So, what do you do if you’re someone who likes things nice and tidy, but you are married to a messy spouse? This is a dilemma that many married couples encounter after they marry. And who would guess it would be such an important issue before marriage? We didn’t. Most couples don’t think much about it before the wedding. But they sure do afterward!

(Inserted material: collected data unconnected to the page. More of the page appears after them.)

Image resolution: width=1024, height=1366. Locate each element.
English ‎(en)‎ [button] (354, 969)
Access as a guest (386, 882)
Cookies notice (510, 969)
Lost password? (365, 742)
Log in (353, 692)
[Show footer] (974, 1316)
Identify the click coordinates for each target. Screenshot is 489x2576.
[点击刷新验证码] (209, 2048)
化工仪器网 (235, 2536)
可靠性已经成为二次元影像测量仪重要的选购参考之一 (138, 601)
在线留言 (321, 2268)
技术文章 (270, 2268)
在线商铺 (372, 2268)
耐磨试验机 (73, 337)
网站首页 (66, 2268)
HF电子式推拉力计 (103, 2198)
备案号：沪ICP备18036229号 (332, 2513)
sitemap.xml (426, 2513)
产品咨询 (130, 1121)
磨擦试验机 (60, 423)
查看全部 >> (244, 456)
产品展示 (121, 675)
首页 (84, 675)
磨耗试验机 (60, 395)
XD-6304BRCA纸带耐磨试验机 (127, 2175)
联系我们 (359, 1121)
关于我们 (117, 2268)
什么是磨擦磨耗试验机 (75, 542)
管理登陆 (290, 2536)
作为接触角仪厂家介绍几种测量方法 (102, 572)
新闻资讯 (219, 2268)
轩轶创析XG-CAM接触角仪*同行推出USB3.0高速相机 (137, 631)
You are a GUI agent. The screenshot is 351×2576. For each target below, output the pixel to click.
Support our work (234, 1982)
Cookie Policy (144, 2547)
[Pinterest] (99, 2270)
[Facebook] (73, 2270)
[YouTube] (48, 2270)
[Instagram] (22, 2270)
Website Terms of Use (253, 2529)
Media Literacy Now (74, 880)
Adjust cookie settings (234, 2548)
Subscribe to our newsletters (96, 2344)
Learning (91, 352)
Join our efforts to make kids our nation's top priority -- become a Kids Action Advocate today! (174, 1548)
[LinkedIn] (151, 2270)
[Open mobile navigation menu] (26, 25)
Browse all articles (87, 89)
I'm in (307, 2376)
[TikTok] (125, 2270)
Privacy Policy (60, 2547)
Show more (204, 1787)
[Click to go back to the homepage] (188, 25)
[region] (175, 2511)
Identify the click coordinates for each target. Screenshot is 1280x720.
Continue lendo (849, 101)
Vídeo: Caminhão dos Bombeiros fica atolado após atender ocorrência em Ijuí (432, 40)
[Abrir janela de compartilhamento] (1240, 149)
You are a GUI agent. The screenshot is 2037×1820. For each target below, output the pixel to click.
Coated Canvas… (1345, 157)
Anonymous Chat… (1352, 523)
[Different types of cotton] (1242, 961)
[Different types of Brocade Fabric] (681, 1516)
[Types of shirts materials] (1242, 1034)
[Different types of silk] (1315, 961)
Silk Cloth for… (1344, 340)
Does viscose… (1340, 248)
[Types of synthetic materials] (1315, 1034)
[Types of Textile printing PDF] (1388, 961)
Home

In our marriage I’m more of the tidy one and Steve can get messy sometimes. With Steve, it’s more about little things left here and there. I call them “Steve’s droppings.” I can often tell which room he has been in recently. He leaves little things here and there. And for me, this is irritating. But I have to say that he is much better about this today than he was in the past. I know he usually makes a concerted effort to clean up after himself. But then there are times…
The Tidy VS Messy Spouse
Many of you contend with much more of the tidy VS messy spouse behavior than we do. And it’s truly irritating. That’s why we’re writing about this subject in this Marriage Insight. We want to give a few insights that you may not have thought of before. First, there is the common suggestion that is given, which is, if it’s a problem, hire a maid or a cleaning person. But that isn’t plausible if your budget won’t allow it. But another reason is one that Sheila Wray Gregory brings up on this issue:
“I think the reason that a maid can’t always solve the problem is that when we’re having conflict over housework, there’s actually something bigger going on. And it’s this: Most conflicts in marriage aren’t about the issue itself. They’re about the question: do you really love me? Do you value my opinion? Do you care?” (From the lovehonorandvacuum.com article, When Mr. Clean Marries Mrs. Messy)
We often dial most ongoing problems down to that issue, of whether or spouse really cares about us or not. That’s something I’ve thought about and have said to Steve before. “If you really cared about me, you’d do something about this.” But truly, it isn’t that he doesn’t care about me, he just doesn’t think it’s as big of a deal as I do. On his relationship radar screen, he thinks it’s a minor issue. It’s also a lifestyle tendency.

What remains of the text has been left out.